■ **Отрывок**:
Появление Петра в Москве, жестокий розыск и массовые казни стрельцов не разрушили слуха, а, наоборот, способствовали превращению его в легенду. Н. Б. Голикова, детально обследовавшая документы Преображенского приказа, установила, что легенда сложилась и стала распространяться уже в 1697–1699 гг. в уездах Московском, Архангельском, Арзамасском, Дедиловском, Казанском, Коломенском, Псковском, Ростовском, Старорусском. К 1700 г. относятся документы, связанные с преследованием распространителей легенды в следующих уездах России: Алатырском, Алексинском, Веневском, Каширском, Киевском, Козловском, Коломенском, Московском, Переславль-Залесском, Псковском, Тамбовском, Тверском, Тульском, Шацком и др., к 1701 г. — в уездах Белевском, Вологодском, Зарайском, Козельском, Московском, Мещовском, Нижегородском, Романовском, Устьжелезнопольском, Юрьев-Польском, Ярославском и др.[269]
Материалы, собранные нами по печатным источникам, в своей совокупности охватывают территорию от севера до Дона и Украины и от Пскова до Сибири и падают на годы от 1700 до 1722, т. е. почти до смерти Петра.

■ **Задание**:
Какие годы, согласно установленному Н. Б. Голиковой в отрывке, были временем, когда легенда сложилась и начала распространяться? Отвечайте, опираясь исключительно на отрывок.

■ **Зафиксированные данные**:
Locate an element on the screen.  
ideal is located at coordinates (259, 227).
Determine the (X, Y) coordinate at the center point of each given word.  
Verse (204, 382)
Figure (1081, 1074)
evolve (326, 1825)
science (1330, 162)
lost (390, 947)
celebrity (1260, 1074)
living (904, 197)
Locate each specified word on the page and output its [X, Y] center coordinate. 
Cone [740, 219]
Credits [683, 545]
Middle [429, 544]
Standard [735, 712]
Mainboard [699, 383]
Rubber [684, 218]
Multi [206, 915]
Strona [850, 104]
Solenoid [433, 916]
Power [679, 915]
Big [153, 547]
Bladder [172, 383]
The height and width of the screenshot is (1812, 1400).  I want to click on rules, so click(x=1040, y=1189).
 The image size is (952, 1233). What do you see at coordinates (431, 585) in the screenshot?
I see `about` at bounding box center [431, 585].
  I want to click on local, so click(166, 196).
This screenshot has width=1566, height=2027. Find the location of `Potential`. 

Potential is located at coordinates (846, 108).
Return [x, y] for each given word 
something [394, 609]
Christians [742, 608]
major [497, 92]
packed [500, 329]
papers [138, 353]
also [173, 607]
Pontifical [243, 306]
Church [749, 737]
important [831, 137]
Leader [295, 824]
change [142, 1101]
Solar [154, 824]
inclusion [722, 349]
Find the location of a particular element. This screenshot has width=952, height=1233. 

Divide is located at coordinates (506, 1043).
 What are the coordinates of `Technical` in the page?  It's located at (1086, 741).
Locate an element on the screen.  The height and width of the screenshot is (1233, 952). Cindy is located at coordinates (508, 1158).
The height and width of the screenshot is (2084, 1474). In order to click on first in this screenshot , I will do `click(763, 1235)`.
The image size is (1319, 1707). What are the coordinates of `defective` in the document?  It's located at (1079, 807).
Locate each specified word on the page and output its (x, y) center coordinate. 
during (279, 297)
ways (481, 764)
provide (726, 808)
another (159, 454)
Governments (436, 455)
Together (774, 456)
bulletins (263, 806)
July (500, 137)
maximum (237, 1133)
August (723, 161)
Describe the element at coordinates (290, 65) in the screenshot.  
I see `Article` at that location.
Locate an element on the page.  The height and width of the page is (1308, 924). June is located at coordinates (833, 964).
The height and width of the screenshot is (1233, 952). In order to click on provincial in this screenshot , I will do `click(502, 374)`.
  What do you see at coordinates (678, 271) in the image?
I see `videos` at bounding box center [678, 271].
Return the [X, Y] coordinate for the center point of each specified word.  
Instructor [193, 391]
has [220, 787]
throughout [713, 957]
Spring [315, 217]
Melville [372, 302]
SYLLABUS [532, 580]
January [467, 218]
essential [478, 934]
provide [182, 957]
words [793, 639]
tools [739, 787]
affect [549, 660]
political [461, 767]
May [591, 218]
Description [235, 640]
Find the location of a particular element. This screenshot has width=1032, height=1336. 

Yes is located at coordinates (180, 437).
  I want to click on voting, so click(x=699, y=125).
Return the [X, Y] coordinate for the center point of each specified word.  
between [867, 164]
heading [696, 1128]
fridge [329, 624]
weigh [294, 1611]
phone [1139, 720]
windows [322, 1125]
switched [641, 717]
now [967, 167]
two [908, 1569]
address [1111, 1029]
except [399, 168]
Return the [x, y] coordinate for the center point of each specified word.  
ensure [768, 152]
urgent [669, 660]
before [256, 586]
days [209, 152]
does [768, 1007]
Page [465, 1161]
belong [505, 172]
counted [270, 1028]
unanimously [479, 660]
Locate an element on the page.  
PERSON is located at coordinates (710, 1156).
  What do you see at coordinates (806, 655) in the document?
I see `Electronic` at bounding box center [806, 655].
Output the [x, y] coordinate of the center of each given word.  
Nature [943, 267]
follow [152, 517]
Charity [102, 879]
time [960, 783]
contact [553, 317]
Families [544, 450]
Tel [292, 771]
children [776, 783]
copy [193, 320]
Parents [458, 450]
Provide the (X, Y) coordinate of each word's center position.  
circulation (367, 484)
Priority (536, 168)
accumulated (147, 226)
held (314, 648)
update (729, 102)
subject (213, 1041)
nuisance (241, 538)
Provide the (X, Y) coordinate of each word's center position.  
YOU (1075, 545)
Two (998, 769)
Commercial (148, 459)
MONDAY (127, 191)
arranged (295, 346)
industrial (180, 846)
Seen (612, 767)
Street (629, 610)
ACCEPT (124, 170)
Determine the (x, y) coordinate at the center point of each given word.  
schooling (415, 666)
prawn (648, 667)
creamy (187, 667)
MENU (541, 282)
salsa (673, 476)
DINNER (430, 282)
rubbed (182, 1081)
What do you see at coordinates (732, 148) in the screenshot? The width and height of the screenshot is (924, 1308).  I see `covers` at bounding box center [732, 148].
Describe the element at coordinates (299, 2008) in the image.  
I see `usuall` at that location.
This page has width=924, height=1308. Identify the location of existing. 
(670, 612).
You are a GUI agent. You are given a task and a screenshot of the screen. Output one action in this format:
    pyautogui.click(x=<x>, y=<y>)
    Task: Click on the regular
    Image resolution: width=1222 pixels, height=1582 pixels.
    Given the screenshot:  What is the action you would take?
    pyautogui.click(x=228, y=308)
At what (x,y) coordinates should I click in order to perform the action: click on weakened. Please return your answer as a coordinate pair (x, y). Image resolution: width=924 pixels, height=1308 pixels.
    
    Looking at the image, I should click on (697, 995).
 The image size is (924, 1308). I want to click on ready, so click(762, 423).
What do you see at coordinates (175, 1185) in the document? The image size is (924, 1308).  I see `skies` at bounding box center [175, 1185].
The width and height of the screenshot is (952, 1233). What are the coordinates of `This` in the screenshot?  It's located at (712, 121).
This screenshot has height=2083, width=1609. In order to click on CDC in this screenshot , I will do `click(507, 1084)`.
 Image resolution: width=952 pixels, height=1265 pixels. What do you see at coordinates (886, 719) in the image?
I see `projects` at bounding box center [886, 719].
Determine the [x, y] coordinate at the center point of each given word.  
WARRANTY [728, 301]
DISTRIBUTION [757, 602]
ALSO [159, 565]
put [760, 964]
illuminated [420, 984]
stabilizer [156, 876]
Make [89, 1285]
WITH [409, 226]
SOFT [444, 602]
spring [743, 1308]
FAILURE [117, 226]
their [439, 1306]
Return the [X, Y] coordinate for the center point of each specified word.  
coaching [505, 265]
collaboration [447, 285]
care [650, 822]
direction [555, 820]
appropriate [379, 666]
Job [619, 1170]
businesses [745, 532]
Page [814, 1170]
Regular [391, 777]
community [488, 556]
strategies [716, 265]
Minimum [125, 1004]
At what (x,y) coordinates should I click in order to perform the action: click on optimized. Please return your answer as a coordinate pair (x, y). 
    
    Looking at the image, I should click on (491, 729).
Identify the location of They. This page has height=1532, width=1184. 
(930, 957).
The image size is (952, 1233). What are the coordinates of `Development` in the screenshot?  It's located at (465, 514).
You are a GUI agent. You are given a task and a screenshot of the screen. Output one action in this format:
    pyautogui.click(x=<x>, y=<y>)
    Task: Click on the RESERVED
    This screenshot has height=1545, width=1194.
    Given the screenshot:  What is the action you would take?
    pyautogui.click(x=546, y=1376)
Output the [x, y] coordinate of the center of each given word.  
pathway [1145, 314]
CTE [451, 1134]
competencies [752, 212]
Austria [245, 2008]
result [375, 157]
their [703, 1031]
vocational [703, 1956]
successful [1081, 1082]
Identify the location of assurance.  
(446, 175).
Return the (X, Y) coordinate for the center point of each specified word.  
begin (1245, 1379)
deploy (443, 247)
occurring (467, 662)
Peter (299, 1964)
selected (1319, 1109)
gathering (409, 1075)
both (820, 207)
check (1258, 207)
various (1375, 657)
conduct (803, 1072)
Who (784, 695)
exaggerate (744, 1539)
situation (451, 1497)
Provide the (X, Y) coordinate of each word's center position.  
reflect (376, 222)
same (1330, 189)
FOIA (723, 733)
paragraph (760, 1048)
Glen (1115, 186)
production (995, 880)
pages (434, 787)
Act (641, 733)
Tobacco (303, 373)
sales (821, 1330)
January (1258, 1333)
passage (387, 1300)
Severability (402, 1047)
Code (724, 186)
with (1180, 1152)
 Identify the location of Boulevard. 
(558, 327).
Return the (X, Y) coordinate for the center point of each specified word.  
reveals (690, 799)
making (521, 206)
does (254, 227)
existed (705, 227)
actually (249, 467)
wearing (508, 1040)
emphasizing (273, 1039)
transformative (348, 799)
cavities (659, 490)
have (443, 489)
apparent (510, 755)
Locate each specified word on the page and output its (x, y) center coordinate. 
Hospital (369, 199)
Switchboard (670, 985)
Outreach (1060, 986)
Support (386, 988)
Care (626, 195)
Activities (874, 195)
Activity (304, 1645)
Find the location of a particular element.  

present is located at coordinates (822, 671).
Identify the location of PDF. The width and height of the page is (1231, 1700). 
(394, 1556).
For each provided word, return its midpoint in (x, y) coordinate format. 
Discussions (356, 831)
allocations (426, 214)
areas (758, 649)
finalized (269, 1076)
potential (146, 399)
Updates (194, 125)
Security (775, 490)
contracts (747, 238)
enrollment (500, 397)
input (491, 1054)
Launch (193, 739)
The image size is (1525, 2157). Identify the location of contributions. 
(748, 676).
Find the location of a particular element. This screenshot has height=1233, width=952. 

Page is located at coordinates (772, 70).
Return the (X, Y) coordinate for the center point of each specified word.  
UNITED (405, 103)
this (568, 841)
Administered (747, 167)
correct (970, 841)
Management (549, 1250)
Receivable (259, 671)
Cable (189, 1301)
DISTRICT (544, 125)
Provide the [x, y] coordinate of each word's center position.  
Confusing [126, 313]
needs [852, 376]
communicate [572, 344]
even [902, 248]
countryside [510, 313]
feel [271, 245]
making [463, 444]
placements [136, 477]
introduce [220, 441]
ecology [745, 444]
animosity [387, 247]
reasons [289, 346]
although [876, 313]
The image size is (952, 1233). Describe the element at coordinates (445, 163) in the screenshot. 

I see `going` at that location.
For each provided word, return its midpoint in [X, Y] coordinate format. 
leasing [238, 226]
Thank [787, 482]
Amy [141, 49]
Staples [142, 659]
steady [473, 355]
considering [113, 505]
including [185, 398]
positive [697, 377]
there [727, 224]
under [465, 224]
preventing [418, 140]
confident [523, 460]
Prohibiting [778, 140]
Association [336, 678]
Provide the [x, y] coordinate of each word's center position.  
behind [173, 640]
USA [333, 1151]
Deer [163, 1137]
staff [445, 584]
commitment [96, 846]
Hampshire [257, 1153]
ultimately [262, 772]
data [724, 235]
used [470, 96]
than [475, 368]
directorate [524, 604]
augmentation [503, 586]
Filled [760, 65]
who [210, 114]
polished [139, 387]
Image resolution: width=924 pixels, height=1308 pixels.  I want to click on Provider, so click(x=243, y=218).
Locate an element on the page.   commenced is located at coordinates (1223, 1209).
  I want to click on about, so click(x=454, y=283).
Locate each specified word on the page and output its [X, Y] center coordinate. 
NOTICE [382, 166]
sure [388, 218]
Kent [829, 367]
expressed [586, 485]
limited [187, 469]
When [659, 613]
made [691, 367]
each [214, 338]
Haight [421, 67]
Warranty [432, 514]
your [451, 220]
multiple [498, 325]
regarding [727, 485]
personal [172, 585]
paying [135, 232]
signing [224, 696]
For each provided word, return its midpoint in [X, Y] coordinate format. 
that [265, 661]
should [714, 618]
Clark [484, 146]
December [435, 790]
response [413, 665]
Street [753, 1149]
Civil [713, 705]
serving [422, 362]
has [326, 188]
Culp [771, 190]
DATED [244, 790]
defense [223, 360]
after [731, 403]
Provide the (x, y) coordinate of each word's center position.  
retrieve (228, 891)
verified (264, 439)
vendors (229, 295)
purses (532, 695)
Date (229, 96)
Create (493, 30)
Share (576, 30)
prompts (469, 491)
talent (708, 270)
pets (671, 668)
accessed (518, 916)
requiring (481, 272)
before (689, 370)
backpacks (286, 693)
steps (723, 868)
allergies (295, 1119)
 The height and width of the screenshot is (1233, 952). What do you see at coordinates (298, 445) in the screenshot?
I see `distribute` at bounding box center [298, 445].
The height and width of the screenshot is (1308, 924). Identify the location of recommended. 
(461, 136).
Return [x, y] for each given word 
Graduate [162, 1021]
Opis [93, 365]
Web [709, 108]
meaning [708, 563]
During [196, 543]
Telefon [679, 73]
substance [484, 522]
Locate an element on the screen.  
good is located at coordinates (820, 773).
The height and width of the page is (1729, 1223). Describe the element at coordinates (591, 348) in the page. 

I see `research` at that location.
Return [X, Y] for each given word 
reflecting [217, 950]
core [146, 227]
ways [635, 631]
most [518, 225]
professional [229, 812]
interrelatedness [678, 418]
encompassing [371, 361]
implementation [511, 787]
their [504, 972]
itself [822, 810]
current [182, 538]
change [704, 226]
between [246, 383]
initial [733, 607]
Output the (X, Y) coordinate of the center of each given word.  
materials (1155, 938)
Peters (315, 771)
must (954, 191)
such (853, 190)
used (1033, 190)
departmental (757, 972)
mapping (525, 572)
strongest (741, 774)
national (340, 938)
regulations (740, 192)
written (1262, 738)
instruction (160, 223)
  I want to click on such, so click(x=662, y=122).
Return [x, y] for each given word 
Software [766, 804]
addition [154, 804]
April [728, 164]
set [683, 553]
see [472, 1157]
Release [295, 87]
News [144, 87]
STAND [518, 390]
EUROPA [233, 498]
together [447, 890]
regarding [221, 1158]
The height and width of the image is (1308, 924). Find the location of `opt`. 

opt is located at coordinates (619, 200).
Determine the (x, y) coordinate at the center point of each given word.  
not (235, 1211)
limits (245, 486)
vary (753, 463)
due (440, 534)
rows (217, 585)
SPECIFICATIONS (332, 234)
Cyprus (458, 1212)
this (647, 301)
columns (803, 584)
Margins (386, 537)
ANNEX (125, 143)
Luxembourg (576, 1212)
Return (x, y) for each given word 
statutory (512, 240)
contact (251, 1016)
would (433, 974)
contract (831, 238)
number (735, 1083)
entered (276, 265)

■ **Результат выполнения**:
1697–1699 гг.